**Testo da leggere**
◆ ◆ ◆
Nel contesto di un settore energetico sempre più instabile, l’autoproduzione di energia è diventata una necessità per molte imprese italiane. Le soluzioni disponibili per l’autosufficienza energetica vanno dall’utilizzo delle energie rinnovabili, come il solare fotovoltaico e l’eolico, all’impiego di tecnologie di cogenerazione, fino ad arrivare all’impiego delle pompe di calore industriali.

Il fotovoltaico, in particolare, rappresenta una delle soluzioni più comuni per le imprese che desiderano ridurre la propria dipendenza dalla rete energetica tradizionale, e sta vedendo una crescente diffusione. Anche le pompe di calore, che permettono di sfruttare il calore presente nell’ambiente per generare energia termica o elettrica, sono sempre più utilizzate in alcuni settori industriali. Le soluzioni di cogenerazione, che producono sia energia elettrica che termica, sono particolarmente apprezzate per il loro potenziale di efficienza.

Tuttavia, la diffusione di queste tecnologie non è senza ostacoli. Le barriere principali riguardano non solo i costi iniziali di investimento, ma anche la necessità di infrastrutture adeguate per integrare queste soluzioni nel ciclo produttivo delle imprese. Nonostante ciò, la loro adozione è in crescita, con molte aziende che vedono in esse un modo per garantire maggiore stabilità energetica e ridurre il rischio legato all’instabilità dei prezzi.

Ripartire dagli scarti

In parallelo alle soluzioni per l’autoproduzione di energia, il recupero del calore industriale emerge come una strategia concreta per migliorare l’efficienza energetica. Il recupero di calore da processi industriali consente di intercettare l’energia che altrimenti andrebbe dissipata e di utilizzarla per scopi produttivi o ausiliari. Si tratta di un’operazione che può ridurre significativamente il bisogno di energia esterna, stabilizzando così i costi.

Il recupero termico è una tecnologia che ha il vantaggio di avere un costo prossimo allo 0. Le aziende possono recuperare il calore dai fumi esausti, dai forni o dai compressori e riutilizzarlo per la climatizzazione (estate/inverno) o generare vettori termici per i processi. Sebbene queste soluzioni richiedano un investimento iniziale, i ritorni sull’investimento, che generalmente oscillano tra i 2 e i 5 anni, sono considerevoli, soprattutto quando si considera il risparmio sui costi energetici a lungo termine.

Inoltre, l’efficienza energetica derivante dal recupero termico offre il vantaggio di ridurre la vulnerabilità alle fluttuazioni dei mercati energetici. Le aziende che investono in questa tecnologia non solo ottimizzano i propri costi, ma acquisiscono una maggiore indipendenza dai mercati esterni, rendendo le loro operazioni più resilienti e competitive.

Nonostante i benefici tangibili, l’adozione su larga scala delle tecnologie di efficienza energetica, come il recupero del calore, è ancora ostacolata da barriere strutturali. Tra queste, il sistema degli incentivi, che tende a favorire soluzioni più standardizzate come il fotovoltaico, e una conoscenza tecnica non sempre adeguata da parte delle imprese. Molte aziende, infatti, sono ancora riluttanti nei confronti di tecnologie più complesse, sebbene altrettanto efficaci.

Tuttavia, la crescente consapevolezza della necessità di ridurre la dipendenza dalle fonti fossili e la ricerca di soluzioni strutturali per contrastare la volatilità dei prezzi energetici stanno stimolando una domanda crescente di soluzioni avanzate. L’inversione di tendenza è ormai evidente e, in un futuro prossimo, potrebbe trasformare il modo in cui le imprese italiane affrontano le sfide energetiche.
◆ ◆ ◆
**Dati disponibili**
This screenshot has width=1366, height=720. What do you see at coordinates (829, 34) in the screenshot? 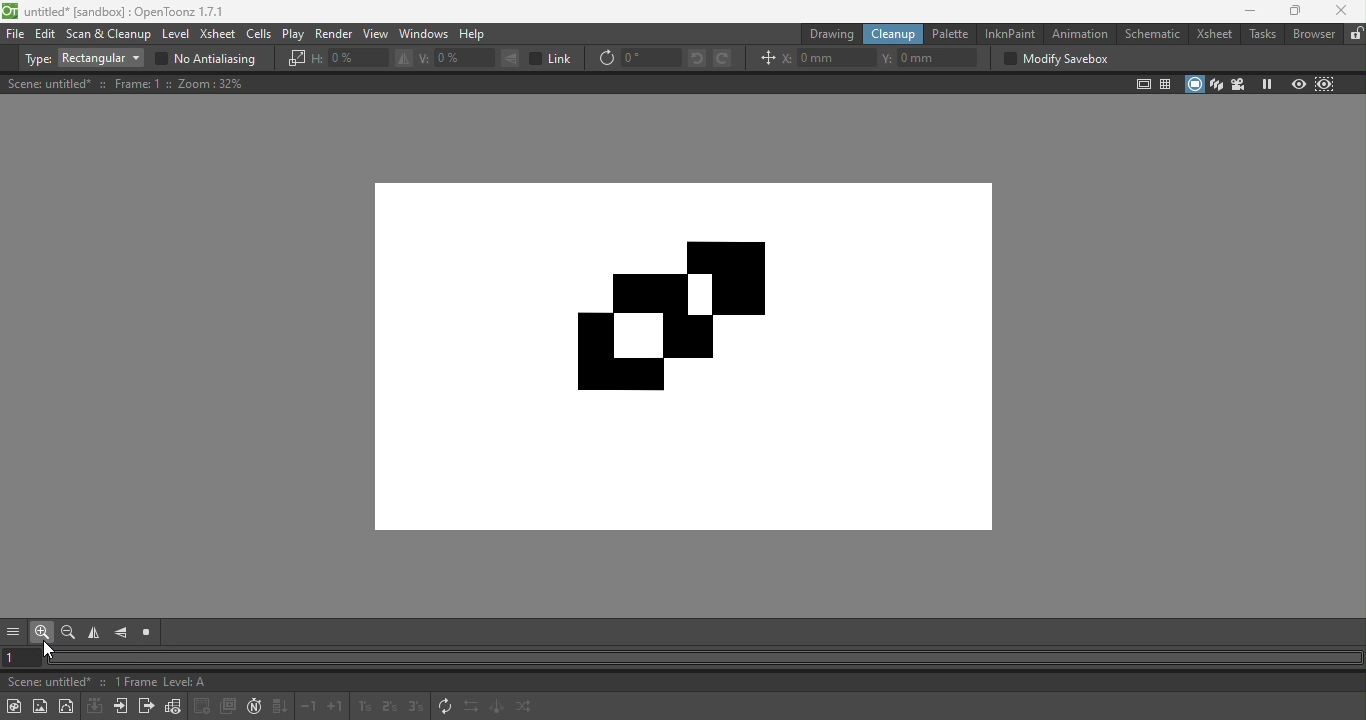
I see `Drawing` at bounding box center [829, 34].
◆ ◆ ◆
**Obiettivo del compito**
Trascrivi parola per parola il passo del testo sull'autoproduzione di energia che va da "Nel contesto di" a "di calore industriali.".

**Soluzione scritta**
Nel contesto di un settore energetico sempre più instabile, l’autoproduzione di energia è diventata una necessità per molte imprese italiane. Le soluzioni disponibili per l’autosufficienza energetica vanno dall’utilizzo delle energie rinnovabili, come il solare fotovoltaico e l’eolico, all’impiego di tecnologie di cogenerazione, fino ad arrivare all’impiego delle pompe di calore industriali.